PROBLEM 1
In the article on the 2026 Rhodes Scholarships, from how many candidates were this year's awardees selected?
PROBLEM 2
Extend the article on the 2026 Rhodes Scholarships, picking up after its final sentence.

DOCUMENT PASSAGE
++++++++

Sacramento, California, USA: Four Indian-American students have been awarded the prestigious Rhodes Scholarships for 2026, allowing them to begin fully funded postgraduate programs at the University of Oxford starting next October.
This year’s awardees—Aruna B. Balasubramanian, Anil A. S. Cacodcar, Shubham Bansal, and Anirvin Puttur—were selected from a pool of 965 candidates nominated by colleges and universities across the United States.
Balasubramanian, who hails from Bala Cynwyd, Pennsylvania, is completing her final year at Yale University, where she studies anthropology and history. Her thesis focuses on how arts-driven initiatives in a Japanese fishing village have supported local development. She leads an undergraduate digital humanities journal and works as a trainee guide at the Yale Centre for British Art. She plans to enrol in the Master of Philosophy in Global and Area Studies at Oxford.
Cacodcar, from Lafayette, Louisiana, is a senior at Harvard University, majoring in economics and human developmental and regenerative biology. His research analyses how local media report on fentanyl and how such coverage connects to overdose patterns. He heads the Harvard Public Opinion Project, which conducts one of the nation’s largest surveys of youth political opinions. His prior roles include work with the Council on Foreign Relations, the Pew Research Centre, and Boston Healthcare for the Homeless. He will pursue a Master of Philosophy in Economics at Oxford.

++++++++

[Stored records]
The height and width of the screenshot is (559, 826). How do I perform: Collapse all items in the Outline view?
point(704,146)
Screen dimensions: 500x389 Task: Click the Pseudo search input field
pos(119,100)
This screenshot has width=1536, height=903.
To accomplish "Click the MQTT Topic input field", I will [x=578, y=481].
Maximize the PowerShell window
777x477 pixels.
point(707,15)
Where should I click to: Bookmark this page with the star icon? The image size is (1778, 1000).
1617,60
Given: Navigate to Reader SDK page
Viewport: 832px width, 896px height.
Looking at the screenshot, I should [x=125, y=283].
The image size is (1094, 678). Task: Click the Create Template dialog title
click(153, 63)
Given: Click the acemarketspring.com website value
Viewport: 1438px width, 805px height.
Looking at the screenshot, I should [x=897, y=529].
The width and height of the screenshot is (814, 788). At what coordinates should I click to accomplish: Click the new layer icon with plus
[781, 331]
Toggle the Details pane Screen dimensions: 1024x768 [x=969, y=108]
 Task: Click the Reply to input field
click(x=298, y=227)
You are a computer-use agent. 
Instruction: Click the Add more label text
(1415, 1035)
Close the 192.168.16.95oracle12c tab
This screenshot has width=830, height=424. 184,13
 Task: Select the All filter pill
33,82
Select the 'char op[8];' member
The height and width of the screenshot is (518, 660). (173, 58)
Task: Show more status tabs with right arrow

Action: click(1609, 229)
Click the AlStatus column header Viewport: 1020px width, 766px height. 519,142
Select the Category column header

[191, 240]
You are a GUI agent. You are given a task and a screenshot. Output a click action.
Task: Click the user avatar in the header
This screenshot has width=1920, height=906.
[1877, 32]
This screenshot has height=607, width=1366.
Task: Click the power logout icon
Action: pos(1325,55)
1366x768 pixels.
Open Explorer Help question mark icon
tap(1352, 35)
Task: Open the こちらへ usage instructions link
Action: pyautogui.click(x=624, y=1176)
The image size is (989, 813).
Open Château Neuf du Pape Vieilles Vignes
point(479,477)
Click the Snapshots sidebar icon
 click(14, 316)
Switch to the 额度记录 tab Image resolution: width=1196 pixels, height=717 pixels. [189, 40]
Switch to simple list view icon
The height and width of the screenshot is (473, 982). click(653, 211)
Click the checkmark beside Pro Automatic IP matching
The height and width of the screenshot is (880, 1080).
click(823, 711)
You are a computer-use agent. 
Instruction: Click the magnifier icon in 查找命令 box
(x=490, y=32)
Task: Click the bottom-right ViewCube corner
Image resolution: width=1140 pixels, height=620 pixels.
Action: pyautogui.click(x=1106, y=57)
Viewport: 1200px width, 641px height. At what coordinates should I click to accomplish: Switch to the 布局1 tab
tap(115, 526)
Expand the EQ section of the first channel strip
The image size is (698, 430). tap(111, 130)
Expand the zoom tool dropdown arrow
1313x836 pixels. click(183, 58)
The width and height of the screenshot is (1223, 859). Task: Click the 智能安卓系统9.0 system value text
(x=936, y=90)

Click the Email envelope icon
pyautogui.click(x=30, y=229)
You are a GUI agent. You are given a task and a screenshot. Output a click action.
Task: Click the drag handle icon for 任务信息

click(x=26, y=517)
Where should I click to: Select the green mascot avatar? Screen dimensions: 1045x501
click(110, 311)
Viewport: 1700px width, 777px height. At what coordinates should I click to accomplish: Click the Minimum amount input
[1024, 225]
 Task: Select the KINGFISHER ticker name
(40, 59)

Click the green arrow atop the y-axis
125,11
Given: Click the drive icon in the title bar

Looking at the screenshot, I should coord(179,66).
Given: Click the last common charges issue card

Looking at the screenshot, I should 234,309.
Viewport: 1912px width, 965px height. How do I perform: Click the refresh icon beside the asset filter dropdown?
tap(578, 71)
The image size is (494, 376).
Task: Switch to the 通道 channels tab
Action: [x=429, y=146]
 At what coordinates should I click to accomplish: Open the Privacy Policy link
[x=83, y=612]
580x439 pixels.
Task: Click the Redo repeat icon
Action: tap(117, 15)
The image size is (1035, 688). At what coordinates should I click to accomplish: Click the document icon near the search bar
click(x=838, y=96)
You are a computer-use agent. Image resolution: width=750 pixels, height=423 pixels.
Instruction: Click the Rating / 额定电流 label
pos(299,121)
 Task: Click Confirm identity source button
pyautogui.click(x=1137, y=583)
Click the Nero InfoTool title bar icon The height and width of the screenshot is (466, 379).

++++++++

RESPONSE AREA 1
965 candidates nominated by colleges and universities across the United States.

RESPONSE AREA 2
Bansal, who comes from Mukilteo, Washington, is a senior at the University of Washington, specialising in neuroscience and medical anthropology. He founded NARCARE, a nonprofit dedicated to training certified naloxone instructors and expanding access to overdose response tools across the country. He also serves on the Washington State Department of Health’s Mental Health and Social Justice Committee. His research at the Benaroya Research Institute links autoimmune diseases to immune responses to SARS-CoV-2. At Oxford, he aims to study for a Master of Science in Health Service Improvement and Evaluation.
Puttur, originally from Gilbert, Arizona, is completing his studies at the U.S. Air Force Academy, majoring in aeronautical engineering and applied mathematics. His work with the German Aerospace Centre examines pitch-recovery performance in future fighter aircraft. He is also an instructor pilot and flight commander in the 94th Flying Training Squadron and performs nationally with the academy’s aerobatic demonstration team. Multilingual and musically trained, he will pursue a Master of Science in Engineering Science.
Established through the will of Cecil Rhodes, the Rhodes Scholarship is one of the most respected and competitive international postgraduate awards. It supports exceptional students from partner nations to undertake advanced studies at the University of Oxford with full financial coverage.